#### SUPPLIED DATA
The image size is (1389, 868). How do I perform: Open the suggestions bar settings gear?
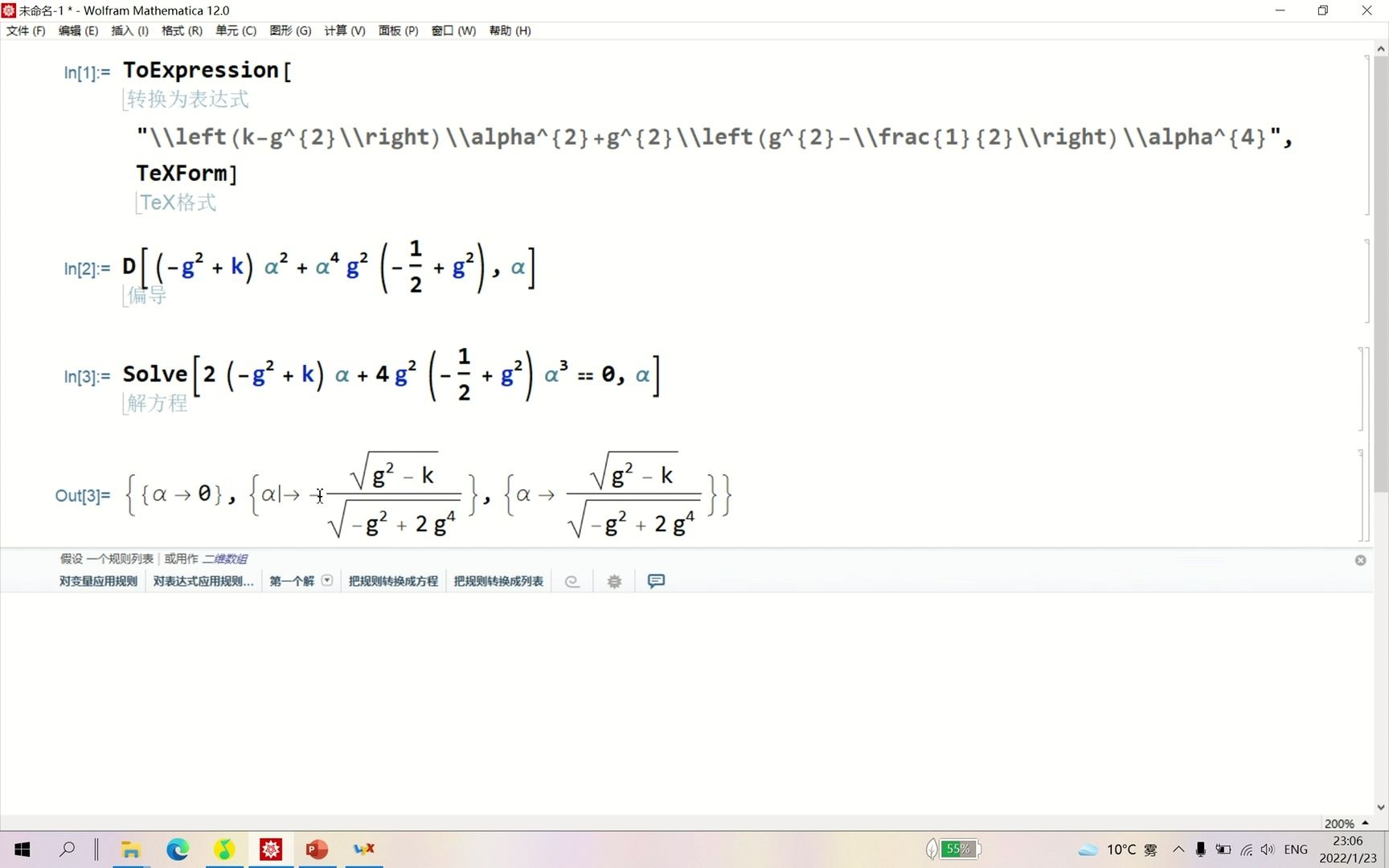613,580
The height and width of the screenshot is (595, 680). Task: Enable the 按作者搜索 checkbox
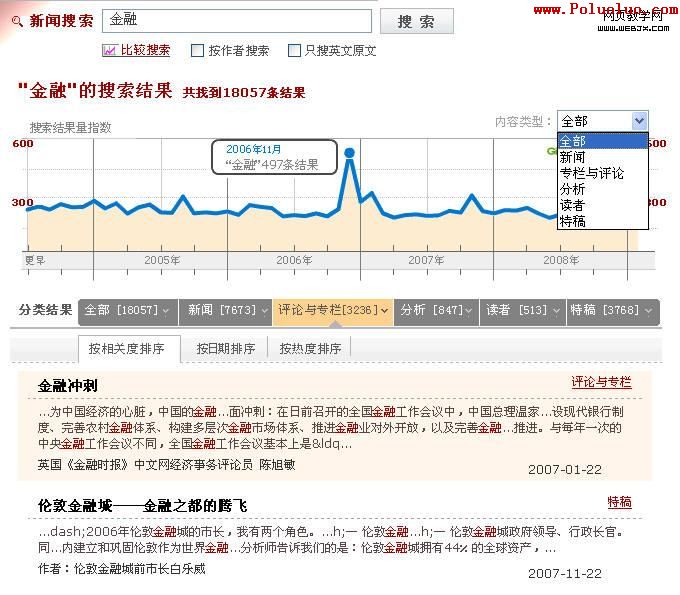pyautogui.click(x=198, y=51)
########
#### SUPPLIED DATA
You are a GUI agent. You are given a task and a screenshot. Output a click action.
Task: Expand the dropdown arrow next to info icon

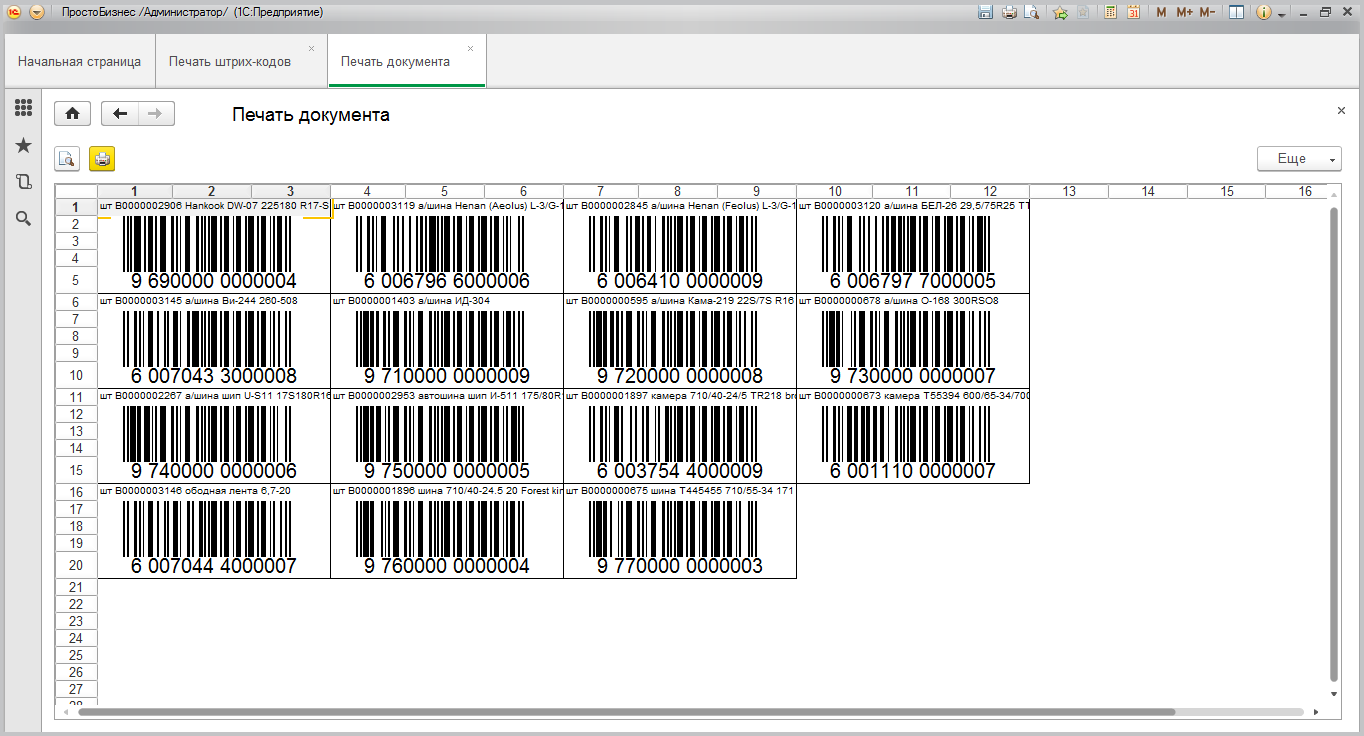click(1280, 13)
########
» **SHORT TASK**: In the records above, start at the line that contains "The image size" and stop after the line that contains "pyautogui.click(x=198, y=51)". Lay out those lines as a JSON list of strings with one string per line, and leave the pictures out.

» **ANSWER TO THE PROBLEM**:
[
  "The image size is (1389, 868). How do I perform: Open the suggestions bar settings gear?",
  "613,580",
  "The height and width of the screenshot is (595, 680). Task: Enable the 按作者搜索 checkbox",
  "pyautogui.click(x=198, y=51)"
]